The Who isn’t done yet. In 2019, they released a new album – titled simply Who – that finds Townshend nodding to the impact The Who has had on generations of rock music while tempering his songwriting to better fit his Daltrey’s warmly aging voice. And with the chiming lead single, “Ball and Chain,” the group shows their growing concern with geopolitics in a song that takes on the perspective of a prisoner at Guantanamo. No matter what decade we find the Who in, they remain relevant, creating anthems that speak truths that feel both personal and universal.
Think we’ve missed one of the best The Who songs? Let us know in the comments below.
David
November 12, 2020 at 5:43 pm
The author is right about Who. It stands up with their other work. Still a great band. Sentimentally, I stick mostly with their work of the ‘60s and ‘70s since that’s my era
Sara
November 12, 2020 at 10:15 pm
Multiple Whogasms
Kirk
November 13, 2020 at 9:11 am
The Who were a brilliant(or still are, to a certain extent :p) band.

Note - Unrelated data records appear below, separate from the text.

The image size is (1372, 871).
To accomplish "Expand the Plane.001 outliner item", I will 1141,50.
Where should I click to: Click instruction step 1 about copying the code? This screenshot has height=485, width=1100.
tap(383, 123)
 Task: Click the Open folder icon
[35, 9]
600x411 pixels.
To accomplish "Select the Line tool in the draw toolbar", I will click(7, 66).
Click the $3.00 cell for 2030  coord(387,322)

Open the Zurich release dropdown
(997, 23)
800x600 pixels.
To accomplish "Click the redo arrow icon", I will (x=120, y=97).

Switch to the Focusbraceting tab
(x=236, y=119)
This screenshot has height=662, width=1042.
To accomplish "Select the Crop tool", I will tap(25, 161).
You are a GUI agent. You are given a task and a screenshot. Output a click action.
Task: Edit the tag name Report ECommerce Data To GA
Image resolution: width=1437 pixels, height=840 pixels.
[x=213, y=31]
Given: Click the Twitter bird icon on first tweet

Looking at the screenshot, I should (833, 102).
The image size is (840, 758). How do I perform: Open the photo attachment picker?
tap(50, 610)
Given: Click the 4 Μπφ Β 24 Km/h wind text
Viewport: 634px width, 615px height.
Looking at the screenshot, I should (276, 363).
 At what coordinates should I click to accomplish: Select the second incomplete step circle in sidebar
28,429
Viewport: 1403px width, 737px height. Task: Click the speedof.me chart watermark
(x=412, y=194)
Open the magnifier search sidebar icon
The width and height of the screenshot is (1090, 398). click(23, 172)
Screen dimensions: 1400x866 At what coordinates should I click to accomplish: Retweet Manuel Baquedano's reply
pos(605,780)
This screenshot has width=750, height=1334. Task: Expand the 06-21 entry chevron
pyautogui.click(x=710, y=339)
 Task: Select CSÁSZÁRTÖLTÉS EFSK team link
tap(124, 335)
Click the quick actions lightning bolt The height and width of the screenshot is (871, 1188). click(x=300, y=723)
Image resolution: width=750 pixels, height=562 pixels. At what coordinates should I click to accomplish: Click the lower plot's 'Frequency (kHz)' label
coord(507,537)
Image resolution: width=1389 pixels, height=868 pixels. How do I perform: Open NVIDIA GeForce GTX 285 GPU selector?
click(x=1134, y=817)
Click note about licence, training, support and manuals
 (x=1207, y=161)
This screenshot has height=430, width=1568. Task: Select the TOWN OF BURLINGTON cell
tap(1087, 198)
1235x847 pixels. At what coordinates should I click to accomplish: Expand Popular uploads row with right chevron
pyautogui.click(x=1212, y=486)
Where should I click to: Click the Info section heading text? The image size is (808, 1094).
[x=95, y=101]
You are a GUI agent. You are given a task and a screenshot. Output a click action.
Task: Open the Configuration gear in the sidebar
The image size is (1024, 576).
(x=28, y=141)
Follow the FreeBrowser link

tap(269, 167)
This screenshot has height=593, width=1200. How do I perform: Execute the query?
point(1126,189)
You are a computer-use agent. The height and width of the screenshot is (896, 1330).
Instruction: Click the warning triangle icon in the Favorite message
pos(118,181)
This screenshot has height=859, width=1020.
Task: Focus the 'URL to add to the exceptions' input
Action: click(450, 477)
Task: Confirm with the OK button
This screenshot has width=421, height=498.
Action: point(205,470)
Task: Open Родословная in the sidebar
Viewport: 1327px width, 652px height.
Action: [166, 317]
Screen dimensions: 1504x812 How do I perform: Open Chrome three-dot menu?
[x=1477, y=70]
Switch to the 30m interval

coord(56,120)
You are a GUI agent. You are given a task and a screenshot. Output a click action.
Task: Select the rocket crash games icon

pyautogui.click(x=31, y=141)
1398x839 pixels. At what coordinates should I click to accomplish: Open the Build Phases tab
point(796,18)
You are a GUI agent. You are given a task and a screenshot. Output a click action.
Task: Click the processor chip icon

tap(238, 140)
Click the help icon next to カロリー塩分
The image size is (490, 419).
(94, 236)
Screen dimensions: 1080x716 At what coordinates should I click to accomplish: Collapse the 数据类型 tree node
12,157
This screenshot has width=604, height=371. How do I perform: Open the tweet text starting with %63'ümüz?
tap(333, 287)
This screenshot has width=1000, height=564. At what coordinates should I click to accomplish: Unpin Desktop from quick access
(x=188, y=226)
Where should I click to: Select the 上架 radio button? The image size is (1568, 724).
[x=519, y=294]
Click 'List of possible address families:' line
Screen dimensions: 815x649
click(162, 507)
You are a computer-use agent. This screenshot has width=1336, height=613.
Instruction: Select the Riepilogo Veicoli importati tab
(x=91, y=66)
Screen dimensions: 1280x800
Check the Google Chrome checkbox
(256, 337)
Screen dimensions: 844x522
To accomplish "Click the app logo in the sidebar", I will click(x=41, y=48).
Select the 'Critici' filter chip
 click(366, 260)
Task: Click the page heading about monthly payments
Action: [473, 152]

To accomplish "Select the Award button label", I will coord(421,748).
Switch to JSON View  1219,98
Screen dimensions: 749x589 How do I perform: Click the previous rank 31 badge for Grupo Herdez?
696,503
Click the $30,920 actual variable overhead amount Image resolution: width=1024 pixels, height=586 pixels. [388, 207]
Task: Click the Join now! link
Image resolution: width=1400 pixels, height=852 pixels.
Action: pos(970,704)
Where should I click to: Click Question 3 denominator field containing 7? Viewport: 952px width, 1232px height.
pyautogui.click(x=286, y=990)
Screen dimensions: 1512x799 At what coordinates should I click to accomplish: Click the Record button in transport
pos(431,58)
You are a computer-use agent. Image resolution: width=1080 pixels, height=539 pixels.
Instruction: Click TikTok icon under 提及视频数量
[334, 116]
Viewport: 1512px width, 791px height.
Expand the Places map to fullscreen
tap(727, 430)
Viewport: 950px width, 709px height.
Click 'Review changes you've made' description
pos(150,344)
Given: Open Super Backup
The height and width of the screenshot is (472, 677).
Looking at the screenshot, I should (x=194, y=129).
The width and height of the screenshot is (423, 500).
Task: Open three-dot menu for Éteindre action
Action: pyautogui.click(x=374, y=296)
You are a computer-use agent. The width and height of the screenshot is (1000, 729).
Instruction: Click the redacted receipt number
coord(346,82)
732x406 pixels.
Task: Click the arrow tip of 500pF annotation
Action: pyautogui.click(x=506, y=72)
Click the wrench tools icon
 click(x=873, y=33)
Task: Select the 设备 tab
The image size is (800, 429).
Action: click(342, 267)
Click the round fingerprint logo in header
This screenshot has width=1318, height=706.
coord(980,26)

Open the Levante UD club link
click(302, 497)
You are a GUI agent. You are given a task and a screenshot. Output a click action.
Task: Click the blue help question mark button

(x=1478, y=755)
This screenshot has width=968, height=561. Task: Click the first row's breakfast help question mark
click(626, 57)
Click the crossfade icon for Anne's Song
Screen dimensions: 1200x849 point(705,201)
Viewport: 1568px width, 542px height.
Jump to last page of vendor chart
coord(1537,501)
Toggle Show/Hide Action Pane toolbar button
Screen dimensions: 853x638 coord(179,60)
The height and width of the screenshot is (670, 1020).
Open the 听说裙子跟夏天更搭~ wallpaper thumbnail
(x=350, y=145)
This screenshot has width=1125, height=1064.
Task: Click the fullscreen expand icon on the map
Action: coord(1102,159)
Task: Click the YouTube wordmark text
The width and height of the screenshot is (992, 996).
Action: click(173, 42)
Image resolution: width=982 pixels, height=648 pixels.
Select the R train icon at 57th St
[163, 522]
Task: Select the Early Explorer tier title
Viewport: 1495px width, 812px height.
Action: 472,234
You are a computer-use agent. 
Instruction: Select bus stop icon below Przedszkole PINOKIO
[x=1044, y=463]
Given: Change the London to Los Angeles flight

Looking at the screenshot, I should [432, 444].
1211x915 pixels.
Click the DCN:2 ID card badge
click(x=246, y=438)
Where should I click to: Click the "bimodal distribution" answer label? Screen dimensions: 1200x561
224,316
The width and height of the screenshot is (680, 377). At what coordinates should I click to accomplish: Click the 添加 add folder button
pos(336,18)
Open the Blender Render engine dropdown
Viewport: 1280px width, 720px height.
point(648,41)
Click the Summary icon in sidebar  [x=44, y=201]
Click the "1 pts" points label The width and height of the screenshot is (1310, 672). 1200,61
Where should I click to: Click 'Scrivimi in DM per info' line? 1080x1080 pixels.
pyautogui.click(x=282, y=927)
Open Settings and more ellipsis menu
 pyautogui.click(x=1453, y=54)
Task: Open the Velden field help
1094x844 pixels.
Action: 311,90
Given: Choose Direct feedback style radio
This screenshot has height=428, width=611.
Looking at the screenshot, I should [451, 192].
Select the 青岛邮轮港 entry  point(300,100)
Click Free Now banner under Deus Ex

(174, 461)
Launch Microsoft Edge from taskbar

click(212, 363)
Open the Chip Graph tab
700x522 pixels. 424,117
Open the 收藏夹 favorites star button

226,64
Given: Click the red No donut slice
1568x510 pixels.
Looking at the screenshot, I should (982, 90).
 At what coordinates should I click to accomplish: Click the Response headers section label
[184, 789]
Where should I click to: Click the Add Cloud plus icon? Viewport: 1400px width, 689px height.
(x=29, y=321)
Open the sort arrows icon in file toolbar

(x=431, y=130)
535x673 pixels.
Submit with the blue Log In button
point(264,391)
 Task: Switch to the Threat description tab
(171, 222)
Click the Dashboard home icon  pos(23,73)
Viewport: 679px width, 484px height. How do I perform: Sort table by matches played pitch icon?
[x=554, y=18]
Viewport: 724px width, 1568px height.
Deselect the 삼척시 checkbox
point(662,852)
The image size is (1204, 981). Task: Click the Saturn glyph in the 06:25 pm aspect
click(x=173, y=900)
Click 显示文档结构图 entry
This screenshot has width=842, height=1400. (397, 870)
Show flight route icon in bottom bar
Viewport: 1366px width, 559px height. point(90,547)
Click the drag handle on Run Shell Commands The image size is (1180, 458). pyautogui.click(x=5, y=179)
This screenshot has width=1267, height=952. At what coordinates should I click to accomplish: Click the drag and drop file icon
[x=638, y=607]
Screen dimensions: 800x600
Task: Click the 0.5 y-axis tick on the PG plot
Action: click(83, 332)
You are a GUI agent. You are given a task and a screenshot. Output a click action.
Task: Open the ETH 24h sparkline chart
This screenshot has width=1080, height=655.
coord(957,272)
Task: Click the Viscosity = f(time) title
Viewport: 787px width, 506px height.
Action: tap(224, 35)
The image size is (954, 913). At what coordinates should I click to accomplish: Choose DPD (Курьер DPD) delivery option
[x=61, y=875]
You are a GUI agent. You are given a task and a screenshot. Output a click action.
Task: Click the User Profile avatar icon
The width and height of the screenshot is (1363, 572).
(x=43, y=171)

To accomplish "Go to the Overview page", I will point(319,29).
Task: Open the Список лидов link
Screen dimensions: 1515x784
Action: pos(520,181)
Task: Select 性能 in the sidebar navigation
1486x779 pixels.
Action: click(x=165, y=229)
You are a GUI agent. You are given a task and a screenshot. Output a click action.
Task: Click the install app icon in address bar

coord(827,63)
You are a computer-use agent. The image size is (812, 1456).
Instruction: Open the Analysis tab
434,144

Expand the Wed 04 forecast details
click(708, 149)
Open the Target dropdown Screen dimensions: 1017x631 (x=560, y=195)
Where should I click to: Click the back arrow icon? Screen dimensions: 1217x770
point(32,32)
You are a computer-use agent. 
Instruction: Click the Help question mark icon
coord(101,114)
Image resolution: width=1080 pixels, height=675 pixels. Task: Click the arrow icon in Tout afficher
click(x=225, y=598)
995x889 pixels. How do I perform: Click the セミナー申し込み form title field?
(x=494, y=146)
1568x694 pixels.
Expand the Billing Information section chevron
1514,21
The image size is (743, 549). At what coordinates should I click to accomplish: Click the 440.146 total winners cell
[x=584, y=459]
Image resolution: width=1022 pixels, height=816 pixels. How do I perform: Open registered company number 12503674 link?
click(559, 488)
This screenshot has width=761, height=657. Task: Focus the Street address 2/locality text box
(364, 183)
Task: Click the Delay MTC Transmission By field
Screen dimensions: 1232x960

What I was surprised to find is that lead singer in other bands still write songs while in The Who, Daltrey wrote nothing(hardly anything for his solo albums). He is solely there for his towering voice.
Madonna
November 14, 2020 at 1:21 pm
Best The Who songs…lol. Nobody’s gonna get mad if you drop “The”
Reb Guthrie
November 14, 2020 at 4:34 pm
Good list but missing Guitar & Pen from Who Are You. Glad that Sister Disco made it, and it’s hard to hear Young Man’s Bluses too often.
Michael
June 12, 2022 at 6:46 pm
Join Together
Guy Worley
May 21, 2023 at 7:37 pm
Behind Blue Eyes.
Andy Feldman
May 21, 2023 at 8:56 pm
Glad to see Love Reign O’er Me on the list. And just to correct a technicality, the wonderful “sequenced” intro to Bab O’Riley is actually a Lowery home organ with a built in arpeggiating preset called Marimba Repeat.